Dessin de Chappatte (International Herald Tribune).
+ Encore au chapitre de la violence, la bibliothèque Saint-Simon (Paris, 7e) organise une rencontre sur le thème de la "violence faite aux femmes" le 26 novembre ; autour de Marie Moinard, éditrice qui regroupa une centaine d'artistes à l'ouvrage dans trois BD successives dénonçant les brutalités dont sont parfois victimes les femmes (inscription : bibliotheque.saint-simon@paris.fr).
On peut cependant se demander si la violence dans le monde moderne ne requiert pas une approche plus large, tant elle prend des formes variées et subtiles ; on comprend que les associations qui viennent en aide aux victimes soient spécialisées, mais l'étude ne devrait pas l'être autant. Le thème de la violence des riches est rarement abordé, alors que la richesse est probablement le premier facteur de violence dans le monde, la première cause d'inégalités (non seulement les relations entre sexes opposés).
Affiche pour "En chemin elle rencontre..." (Marie Moinard).
Commentaires
"Bosch dont les peintres surréalistes ont donné une interprétation erronée" : que voulez-vous dire par là ?
Désolé d'avoir laissé votre question en suspens. Les surréalistes accordent une grande importance aux rêves et à l'onirisme : leur fascination pour l'artiste chrétien Jérôme Bosch a pu faire croire que celui-ci était lui-même un peintre "surréaliste" ou "fantastique". Il n'en est rien : Bosch est un peintre réaliste chrétien. Sa peinture traduit assez scrupuleusement l'idée évangélique selon laquelle le monde ou la société n'est rien qu'un mauvais rêve ou un cauchemar, peuplé de monstres (à comparer avec le christianisme social truqué des élites occidentales, dénoncé par Shakespeare).
C'est une réalité extérieure au monde qui est supérieure du point de vue chrétien (une partie de l'Antiquité pensait de même), tandis que les fantasmes et les rêves sont le propre de l'homme, de nature pécheresse inférieure. Bosch et les surréalistes ont donc sur le sujet du rêve des conceptions antagonistes ; ils ont seulement le thème du rêve en commun.
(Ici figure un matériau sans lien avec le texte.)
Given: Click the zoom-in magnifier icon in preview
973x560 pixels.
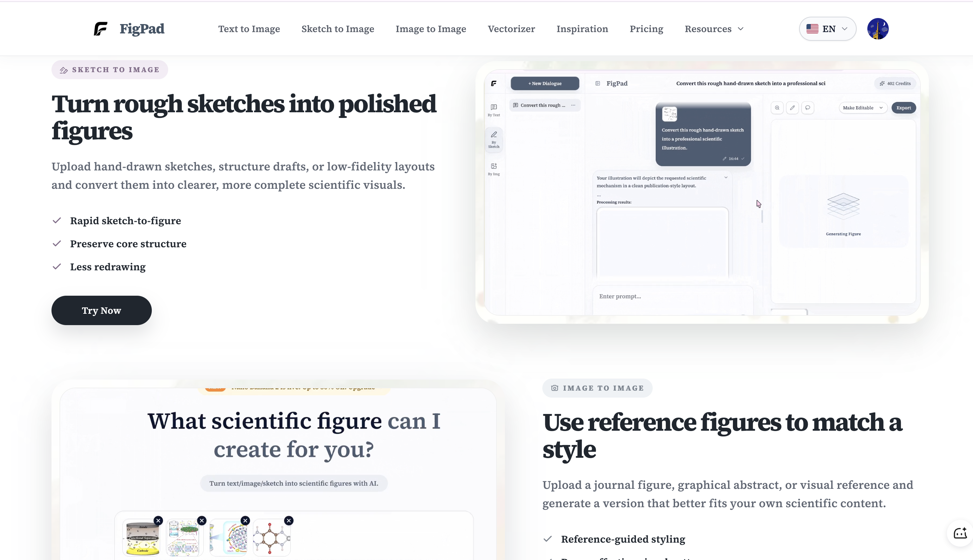Looking at the screenshot, I should (x=777, y=108).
- Quant à la psychanalyse, elle se situe au milieu, dans la mesure où elle ne prend pas vraiment parti pour ou contre les rêves. La psychanalyse est faite au départ pour soigner de grandes bourgeoises allemandes de leur puritanisme excessif. Or le puritanisme a une dimension onirique extraordinaire, qui dépasse peut-être même en puissance certaines drogues. Il n'est pas difficile de déceler le puritanisme chez un drogué, de même que le puritanisme indique une prédisposition à la prise de produits stupéfiants.
Le problème des surréalistes est le même que celui des alcooliques, qui interprètent tout à travers le dernier verre d'alcool qu'ils ont bu.